#### GIVEN PROBLEM:
Count the lines in the data below that contain the string "arrow". Give only the number.

Records from a collection:
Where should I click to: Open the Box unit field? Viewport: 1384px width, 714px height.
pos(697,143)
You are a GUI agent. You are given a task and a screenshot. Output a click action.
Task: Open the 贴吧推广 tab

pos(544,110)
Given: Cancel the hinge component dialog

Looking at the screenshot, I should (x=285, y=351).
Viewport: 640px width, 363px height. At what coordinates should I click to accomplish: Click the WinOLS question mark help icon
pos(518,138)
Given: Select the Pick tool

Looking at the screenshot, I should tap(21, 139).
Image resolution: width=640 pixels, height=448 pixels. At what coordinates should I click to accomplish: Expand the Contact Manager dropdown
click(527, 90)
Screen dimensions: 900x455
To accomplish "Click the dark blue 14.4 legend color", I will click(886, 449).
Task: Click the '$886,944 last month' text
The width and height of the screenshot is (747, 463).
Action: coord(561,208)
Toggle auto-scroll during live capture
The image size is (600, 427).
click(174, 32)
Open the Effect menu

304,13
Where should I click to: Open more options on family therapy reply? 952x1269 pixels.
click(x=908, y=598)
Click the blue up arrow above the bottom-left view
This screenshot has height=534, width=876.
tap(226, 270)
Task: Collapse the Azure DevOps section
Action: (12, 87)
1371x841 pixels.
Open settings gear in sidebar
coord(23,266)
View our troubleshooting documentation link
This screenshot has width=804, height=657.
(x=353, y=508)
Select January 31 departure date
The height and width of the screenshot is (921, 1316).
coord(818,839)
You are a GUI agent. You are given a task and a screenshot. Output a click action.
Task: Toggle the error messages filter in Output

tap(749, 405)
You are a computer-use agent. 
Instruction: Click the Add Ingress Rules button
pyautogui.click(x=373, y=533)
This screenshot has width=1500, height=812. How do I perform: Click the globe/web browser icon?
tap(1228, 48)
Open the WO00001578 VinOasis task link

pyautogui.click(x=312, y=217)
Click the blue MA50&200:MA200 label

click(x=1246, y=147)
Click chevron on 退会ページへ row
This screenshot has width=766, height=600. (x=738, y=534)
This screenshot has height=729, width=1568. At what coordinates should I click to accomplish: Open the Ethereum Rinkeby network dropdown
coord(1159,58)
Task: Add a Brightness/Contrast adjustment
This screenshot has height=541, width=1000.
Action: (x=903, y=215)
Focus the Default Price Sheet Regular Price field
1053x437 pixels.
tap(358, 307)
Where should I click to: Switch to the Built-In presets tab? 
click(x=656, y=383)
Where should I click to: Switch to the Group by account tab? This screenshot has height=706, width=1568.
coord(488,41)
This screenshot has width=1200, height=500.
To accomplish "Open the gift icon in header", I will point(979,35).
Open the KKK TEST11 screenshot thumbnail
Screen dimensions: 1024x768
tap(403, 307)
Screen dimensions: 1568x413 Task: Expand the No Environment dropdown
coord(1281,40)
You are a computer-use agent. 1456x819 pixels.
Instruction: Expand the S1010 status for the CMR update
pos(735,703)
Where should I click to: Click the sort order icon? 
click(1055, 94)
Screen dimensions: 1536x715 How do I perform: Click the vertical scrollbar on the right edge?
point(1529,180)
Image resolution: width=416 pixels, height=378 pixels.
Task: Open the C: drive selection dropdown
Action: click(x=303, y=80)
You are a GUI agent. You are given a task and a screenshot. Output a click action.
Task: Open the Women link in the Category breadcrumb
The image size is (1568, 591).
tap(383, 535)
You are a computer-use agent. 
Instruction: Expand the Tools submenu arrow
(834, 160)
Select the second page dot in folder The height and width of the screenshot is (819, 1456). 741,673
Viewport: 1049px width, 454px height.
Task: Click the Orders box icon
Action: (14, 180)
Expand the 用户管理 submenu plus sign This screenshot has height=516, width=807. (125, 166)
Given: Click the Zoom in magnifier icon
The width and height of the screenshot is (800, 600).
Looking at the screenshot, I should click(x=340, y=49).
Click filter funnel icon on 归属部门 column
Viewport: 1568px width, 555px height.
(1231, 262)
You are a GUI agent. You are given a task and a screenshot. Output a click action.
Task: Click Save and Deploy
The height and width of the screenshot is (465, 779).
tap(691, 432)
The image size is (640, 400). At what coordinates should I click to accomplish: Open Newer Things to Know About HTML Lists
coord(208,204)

#### SOLUTION FOR THIS PROBLEM:
2